Judge Dredd: Machine Law, Part Three
Credits: John Wagner (script), Colin MacNeil (art), Chris Blythe (colors), Annie Parkhouse (letters)

Rowan Grover: There’s a lot more action in this prog and a welcome return to the glib absurdism of old “Judge Dredd”. The political side of the story is continued on at the start, with Logan trying to humbly refuse Dredd’s offer for Chief Judge. There’s a neat little meta comment with Logan mentioning the number of times Dredd has turned down a supposedly once-in-a-lifetime offer. Following this, we get more of the enjoyably mellowed out take on our title character. Wagner still writes him with bite and cynicism, as when he discusses the ethics of robots getting to decide what criminals can be executed and where it can all go wrong. However, we see more of the wisened Dredd in the Inconvenience Store scene, the setting being the aptly named “The Uncooperative”. Wagner gets to stretch his legs here, creating a grocery store with rude and unpleasant employees. When the store is held up by criminals, we see Dredd defuse the situation in a peaceful manner, showing the character as a touch more human yet still bearing his grimacing visage, in a great payoff for the character’s long history.

MacNeil, as usual, portrays the dark city and it’s morally questionable denizens superbly. Opening the story with the usual array of towering spires and worn out cyberpunk architecture, MacNeil handles a lot of the emotion and conversations in silhouettes. It’s an interesting method, but what little we see off the characters conveys their meaning powerfully, as with Logan looking weary from the decision he’s had thrust upon him. There’s a lot of great moments that feel quiet but give a good sense of movement and action. The scenes of Harvey and Dredd riding through the city streets are desolate except for the buildings rushing past them, and feel intimate and interesting. Blythe’s colors are a great swathe of neons and greys, which look especially good lighting up the blues and rustic golds of the Judge precinct. I love his use of sickly greens in the Inconvenience Store as it gives a sense of unease to a place that should inspire such a feeling.

“Machine Law” part three revels in depicting an older and more restrained Judge Dredd, with some great travel sequences and emotions in the artwork, too.

Skip Tracer: Louder than Bombs, Part 7
Credits: James Peaty (script), Paul Marshall (art), Quinton Winter (colors), Ellie De Ville (letters).

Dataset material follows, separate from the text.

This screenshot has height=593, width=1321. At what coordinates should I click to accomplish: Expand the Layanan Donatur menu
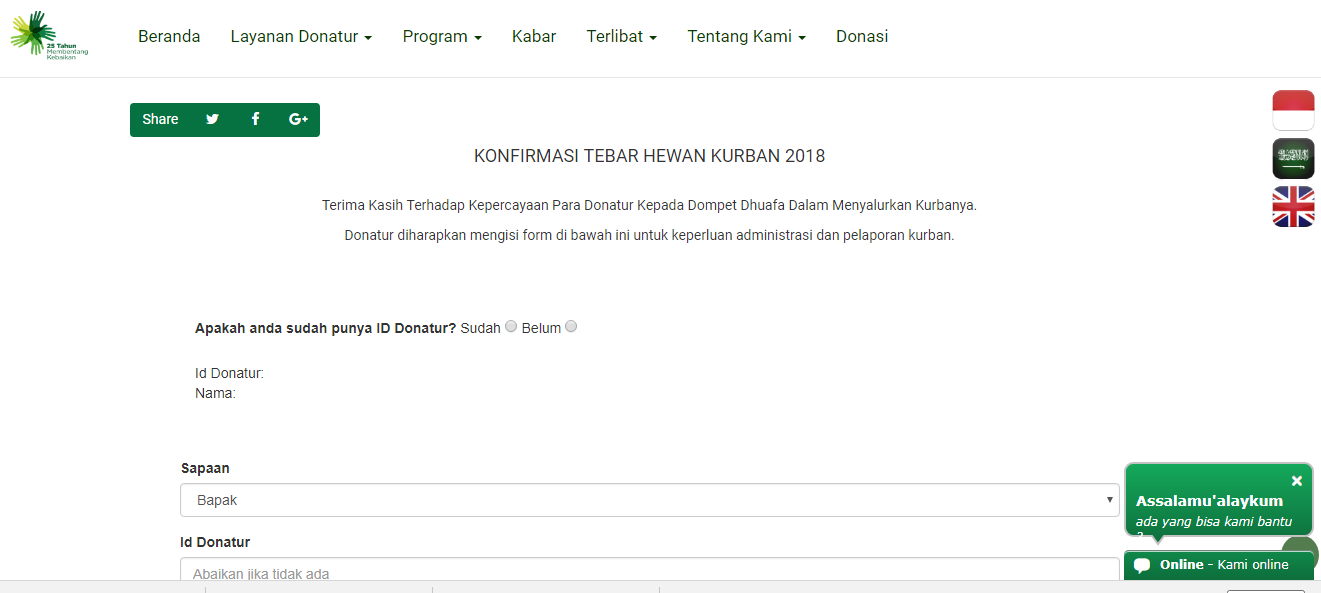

Tom Shapira: This strip continues to frustrate me. Not because it’s bad, that I can deal with quite easily, but because it’s mediocre. ‘Bad’ is, at least, interesting to write about. “Skip Tracer” just seems like a generic idea of a 2000AD story rather a full one: it takes place in the future, in a crowded landscape full of interesting weirdoes, the main hero if a gruff and tough action guy who’s macho on the outside, because it’s a hard world that needs hard men, but actually cares about people (unlike the powers-that-be who are utterly callous to human suffering). It has all right notes for a good story but it fails to arrange them into proper music.

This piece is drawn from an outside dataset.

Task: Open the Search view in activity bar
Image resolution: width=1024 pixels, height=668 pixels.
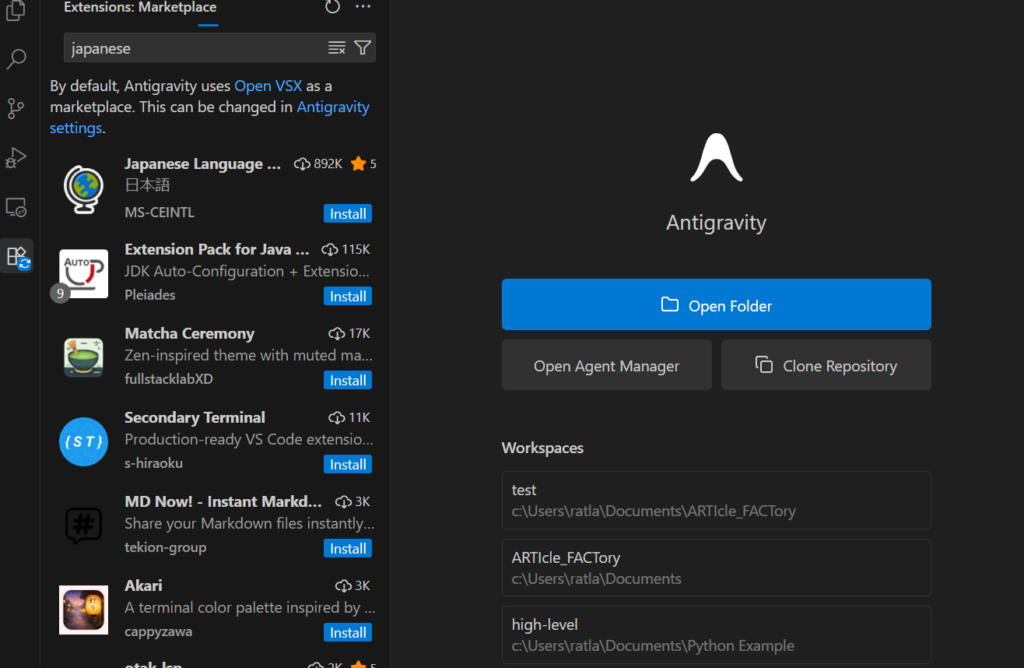Action: click(17, 60)
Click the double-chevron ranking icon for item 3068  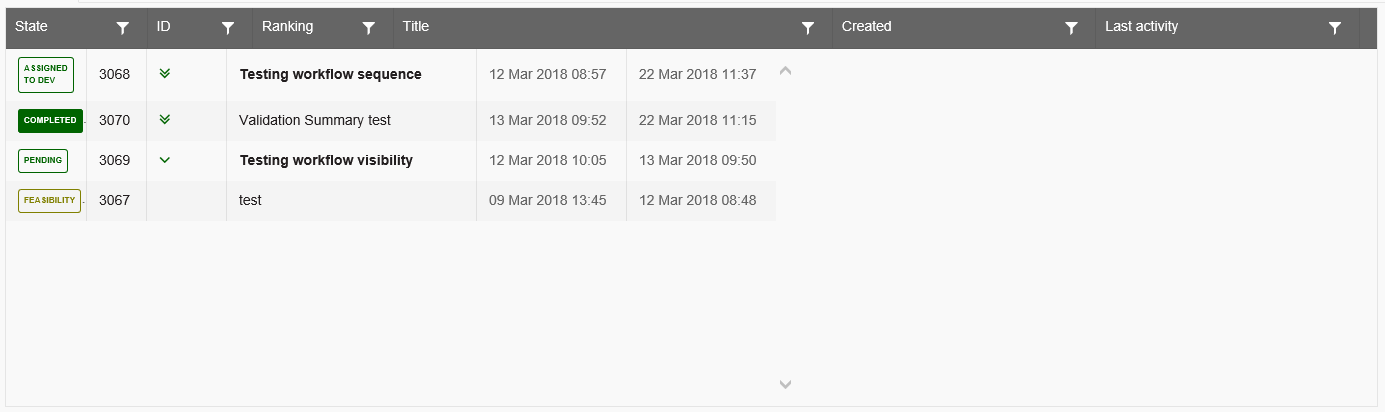tap(165, 73)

Seven chapters into the “Louder than Bombs” serial and I have little clue what is it that I’m supposed to feel about Nolan Blake, he’s a blank slate. 2000AD mainstays have not only an easily digestible concept but you can also sum their story in what they are looking for: Rogue Trooper wants revenge, Judge Dredd wants order, the gunsharks want money. Nolan Blake…. Blake obviously doesn’t want to be in this story, which means I don’t really want to read about him.

Part 7, at least, utilizes the talents of Paul Marshall in a slightly more interesting manner: the scene in which Blake takes over the minds of the henchmen that are meant to threaten him and turns them on their former boss is nicely framed. The way the panel cuts for a back view to a forward view as the hero shifts the situation in his favor (taking over the narrative, as it were) is good representation of the creepy potential in psychic powers, especially when it’s the good guy who has them. but that’s one scene; the rest of it stays in the traditional lane. Sure, it’s all very professional, but nothing more.

Continued below

Brink: High Society Part 18
Credits Dan Abnett (scrip) Inj Culbard (art) Simon Bowland (letters)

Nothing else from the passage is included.